Some who can’t or won’t move back have joined the exodus of young people moving north into Europe to look for work. Official unemployment is around 22.5% and those who are still lucky enough to work often strike or protest at further strictures. Mobility of labor is guaranteed in the EU, but other countries are hurting too. Those who can do so make the move north.

There is an increasing loss of self worth, an increase in self-loathing and humiliation that they can’t make a go of it. Those who can’t stand it anymore either resort to anti-depressant drugs or take their own life out of despair. Not wanting to be a burden to their family, they opt for the only way out that makes sense. Greece used to have one of lowest suicide rates in the world. Not anymore.

Last April, 77-year old Dimitris Christoulas blew his brains out in Syntagma Square across from the parliament building. His suicide note read: “I am not committing suicide, they (the government) are killing me. I see no other solution than this dignified end to my life so I don’t find myself fishing through garbage cans for sustenance”.

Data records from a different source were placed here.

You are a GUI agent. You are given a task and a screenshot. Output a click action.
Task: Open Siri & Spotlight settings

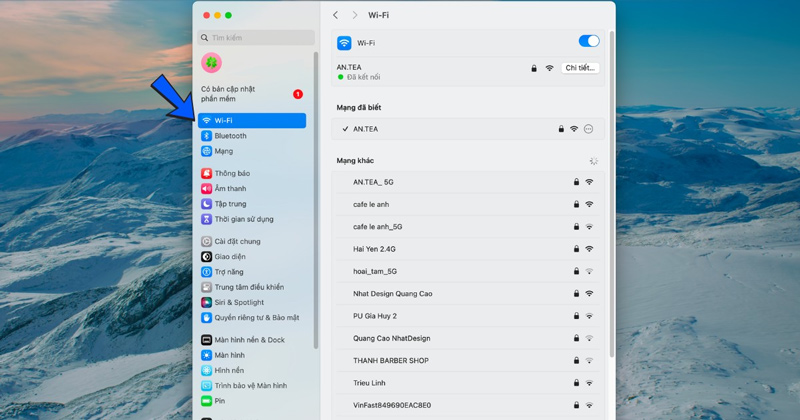pyautogui.click(x=238, y=302)
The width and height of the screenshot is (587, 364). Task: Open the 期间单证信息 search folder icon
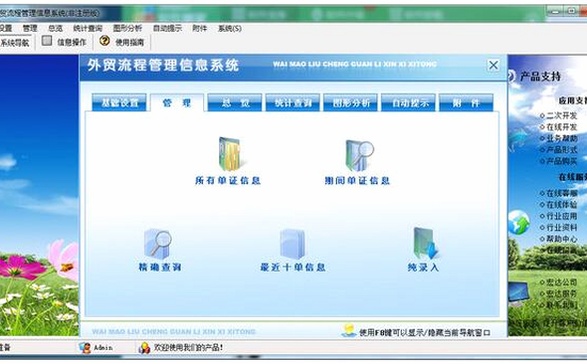(x=359, y=155)
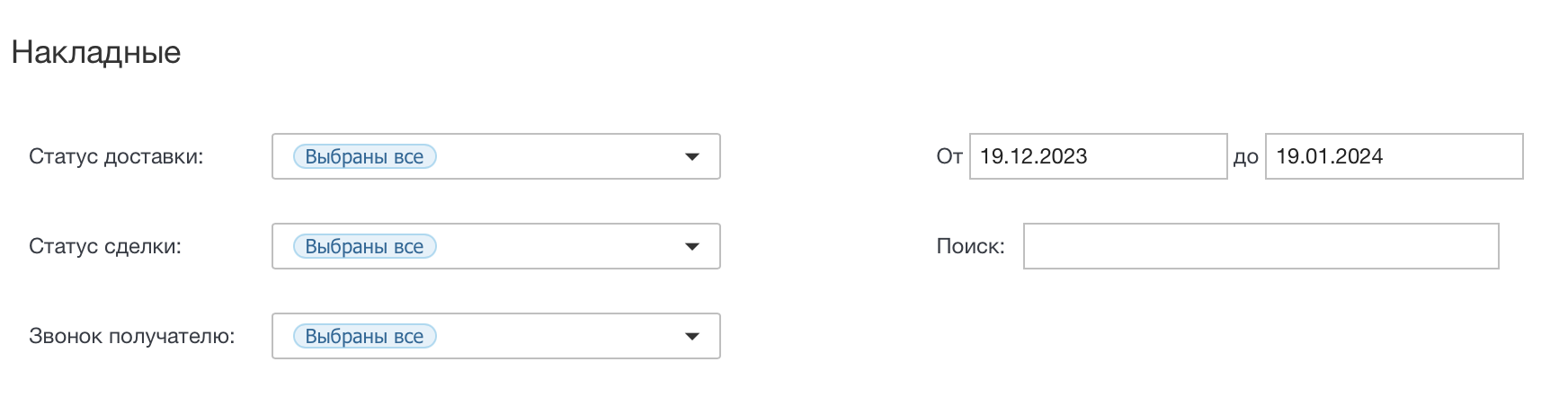The image size is (1568, 406).
Task: Click the Накладные page heading
Action: pos(96,52)
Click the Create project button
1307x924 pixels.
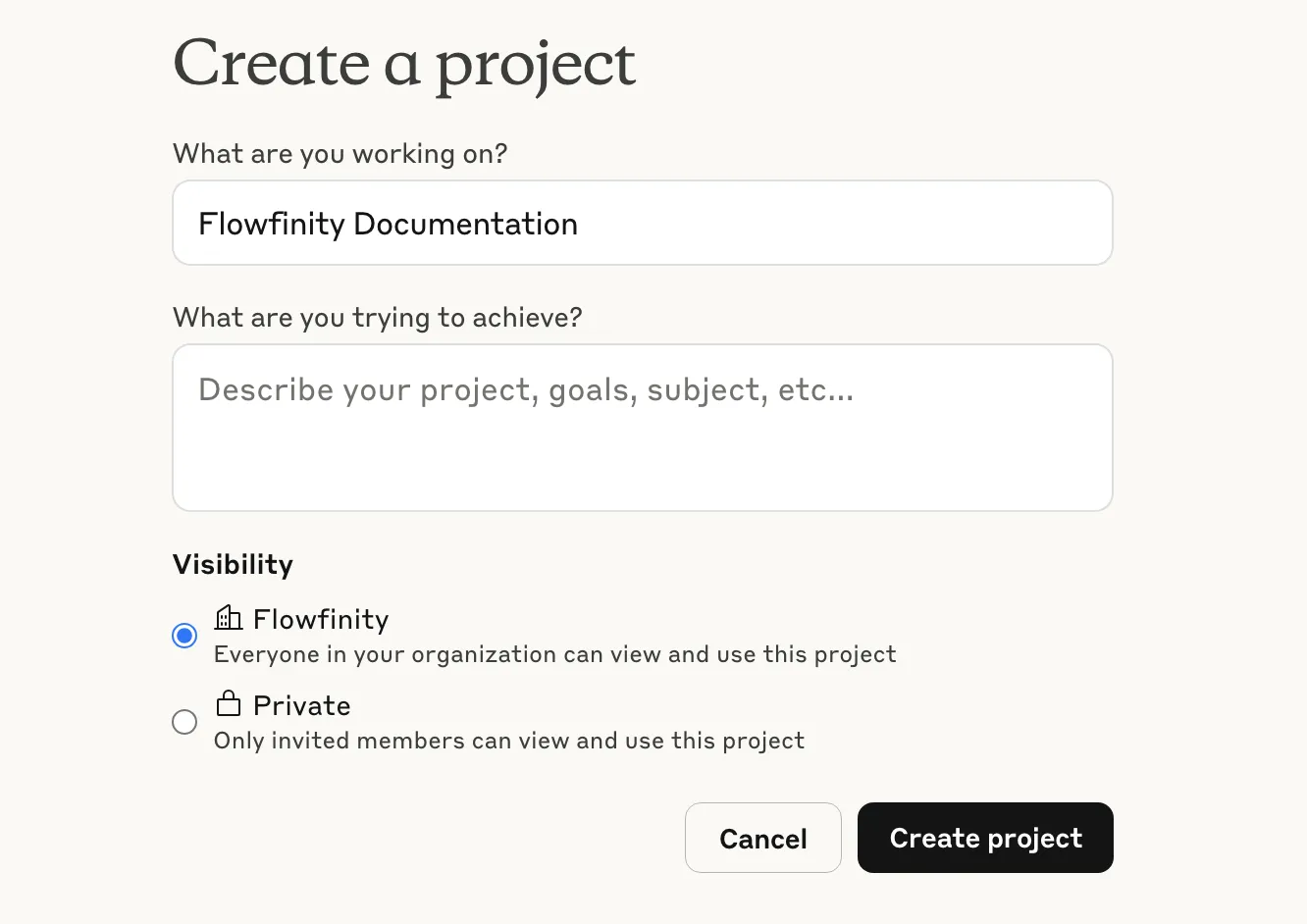tap(984, 838)
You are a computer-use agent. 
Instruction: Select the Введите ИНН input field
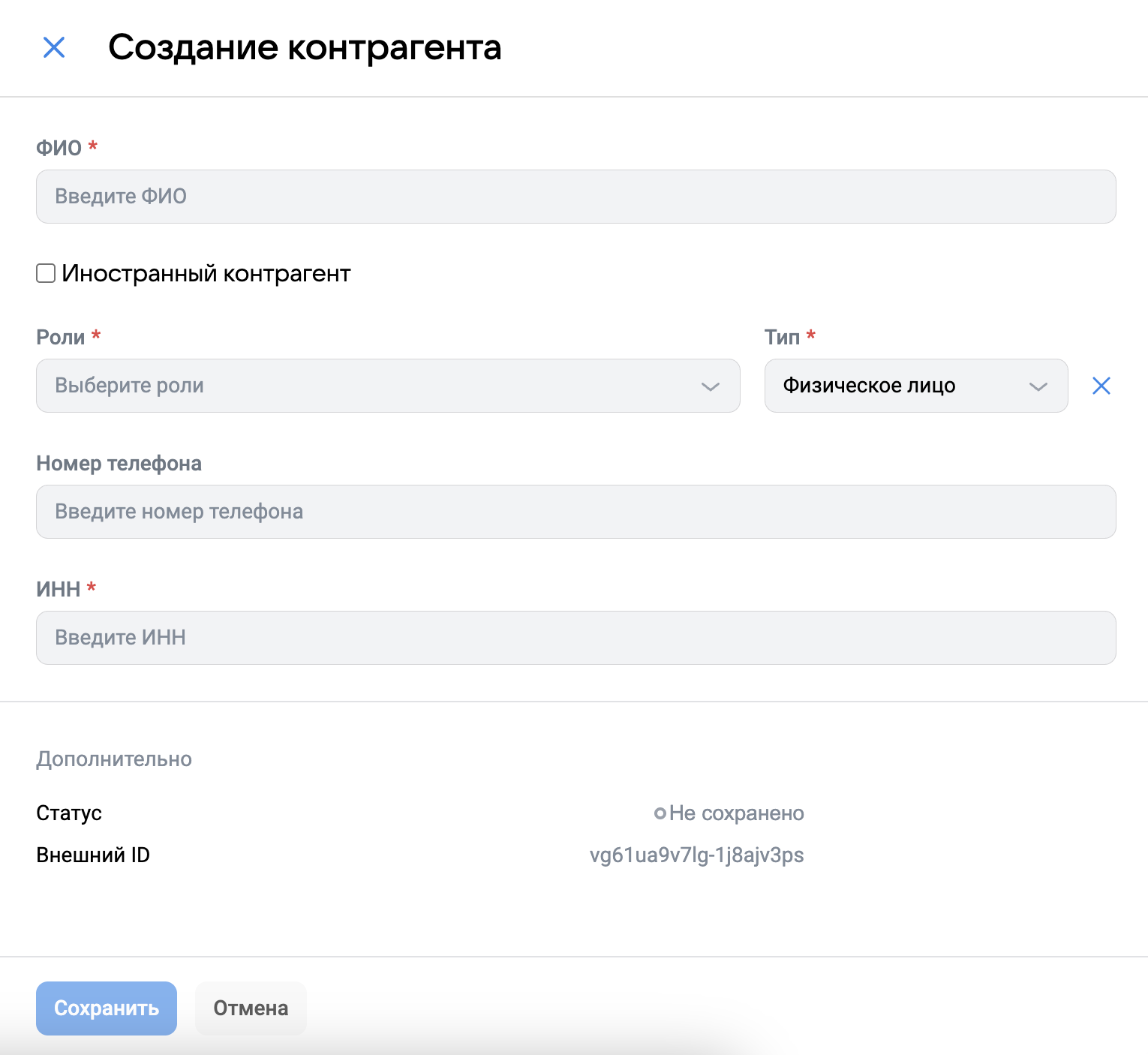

For those who succeed in killing themselves, it is a political statement. There are plenty more who attempt it and fail. You have to wonder too whether the increased number of fatal car crashes are another way of ending it all but at least you do get a Greek Orthodox church service and burial and the police are smart enough to write them up as traffic accidents. How desperate must life be that the only solution that makes any sense is topping yourself?

More grimly, racism is on the rise. Angry, bottle-wielding mobs, generally thought to be from the anti-immigrant far right Golden Dawn party, are turning on immigrants and asylum seekers who are just trying to get through the maze of paperwork in order to move on elsewhere within Europe. Looking for scapegoats or just someone to take out your frustrations on has become commonplace. Looting is on the rise and so is crime in general.

Americans have had to endure hardships in the last four years as unemployment remains stubbornly high. House prices have tanked and many have been foreclosed upon but it hasn’t yet gotten to the point of doing away with oneself though there are isolated cases to be sure. The human cost of mismanagement of Greek finances should be a warning bell and a wake-up call to everyone as we head into the election in November.

Last Thursday, the final read on second quarter GDP was released at a downwardly revised 1.3%. The dollar value of the nation’s GDP was $15,585,600,000. The national debt is $16.064 trillion and counting. Everything we produce is now not enough to pay for what we owe. That tells you all you need to know.